** The task **
Key in the whole listing below again, keeping every word as it is.
══ Data to examine
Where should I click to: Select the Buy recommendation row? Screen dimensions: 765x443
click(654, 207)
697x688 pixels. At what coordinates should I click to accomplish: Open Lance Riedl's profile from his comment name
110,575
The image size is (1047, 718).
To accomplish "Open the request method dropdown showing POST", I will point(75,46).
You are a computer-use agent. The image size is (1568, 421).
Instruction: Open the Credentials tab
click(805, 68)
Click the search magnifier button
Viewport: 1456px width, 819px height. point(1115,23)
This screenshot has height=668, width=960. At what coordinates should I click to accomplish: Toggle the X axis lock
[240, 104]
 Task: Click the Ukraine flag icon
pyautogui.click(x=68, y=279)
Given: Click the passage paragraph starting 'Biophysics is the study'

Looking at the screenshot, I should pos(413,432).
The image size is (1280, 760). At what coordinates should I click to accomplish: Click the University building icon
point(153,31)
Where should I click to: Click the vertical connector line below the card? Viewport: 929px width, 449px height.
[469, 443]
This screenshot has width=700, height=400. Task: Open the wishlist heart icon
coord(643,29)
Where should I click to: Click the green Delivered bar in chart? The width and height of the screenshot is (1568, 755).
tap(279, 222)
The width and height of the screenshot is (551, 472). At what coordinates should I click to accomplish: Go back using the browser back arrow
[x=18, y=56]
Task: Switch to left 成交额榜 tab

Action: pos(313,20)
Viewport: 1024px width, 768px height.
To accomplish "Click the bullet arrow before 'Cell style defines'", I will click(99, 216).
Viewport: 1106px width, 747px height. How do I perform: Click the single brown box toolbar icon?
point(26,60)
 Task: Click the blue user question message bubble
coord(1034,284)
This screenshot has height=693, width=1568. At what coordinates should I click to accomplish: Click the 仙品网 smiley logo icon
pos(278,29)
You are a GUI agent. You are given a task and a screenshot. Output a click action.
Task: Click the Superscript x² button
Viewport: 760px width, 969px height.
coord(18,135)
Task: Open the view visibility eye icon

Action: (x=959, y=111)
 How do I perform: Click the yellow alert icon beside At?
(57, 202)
════
** Written solution **
Where should I click to: Select the Buy recommendation row? Screen dimensions: 765x443
click(654, 207)
697x688 pixels. At what coordinates should I click to accomplish: Open Lance Riedl's profile from his comment name
110,575
The image size is (1047, 718).
To accomplish "Open the request method dropdown showing POST", I will point(75,46).
You are a computer-use agent. The image size is (1568, 421).
Instruction: Open the Credentials tab
click(805, 68)
Click the search magnifier button
Viewport: 1456px width, 819px height. point(1115,23)
This screenshot has height=668, width=960. At what coordinates should I click to accomplish: Toggle the X axis lock
[240, 104]
 Task: Click the Ukraine flag icon
pyautogui.click(x=68, y=279)
Given: Click the passage paragraph starting 'Biophysics is the study'

Looking at the screenshot, I should pos(413,432).
The image size is (1280, 760). At what coordinates should I click to accomplish: Click the University building icon
point(153,31)
Where should I click to: Click the vertical connector line below the card? Viewport: 929px width, 449px height.
[469, 443]
This screenshot has width=700, height=400. Task: Open the wishlist heart icon
coord(643,29)
Where should I click to: Click the green Delivered bar in chart? The width and height of the screenshot is (1568, 755).
tap(279, 222)
The width and height of the screenshot is (551, 472). At what coordinates should I click to accomplish: Go back using the browser back arrow
[x=18, y=56]
Task: Switch to left 成交额榜 tab

Action: pos(313,20)
Viewport: 1024px width, 768px height.
To accomplish "Click the bullet arrow before 'Cell style defines'", I will click(99, 216).
Viewport: 1106px width, 747px height. How do I perform: Click the single brown box toolbar icon?
point(26,60)
 Task: Click the blue user question message bubble
coord(1034,284)
This screenshot has height=693, width=1568. At what coordinates should I click to accomplish: Click the 仙品网 smiley logo icon
pos(278,29)
You are a GUI agent. You are given a task and a screenshot. Output a click action.
Task: Click the Superscript x² button
Viewport: 760px width, 969px height.
coord(18,135)
Task: Open the view visibility eye icon

Action: (x=959, y=111)
 How do I perform: Click the yellow alert icon beside At?
(57, 202)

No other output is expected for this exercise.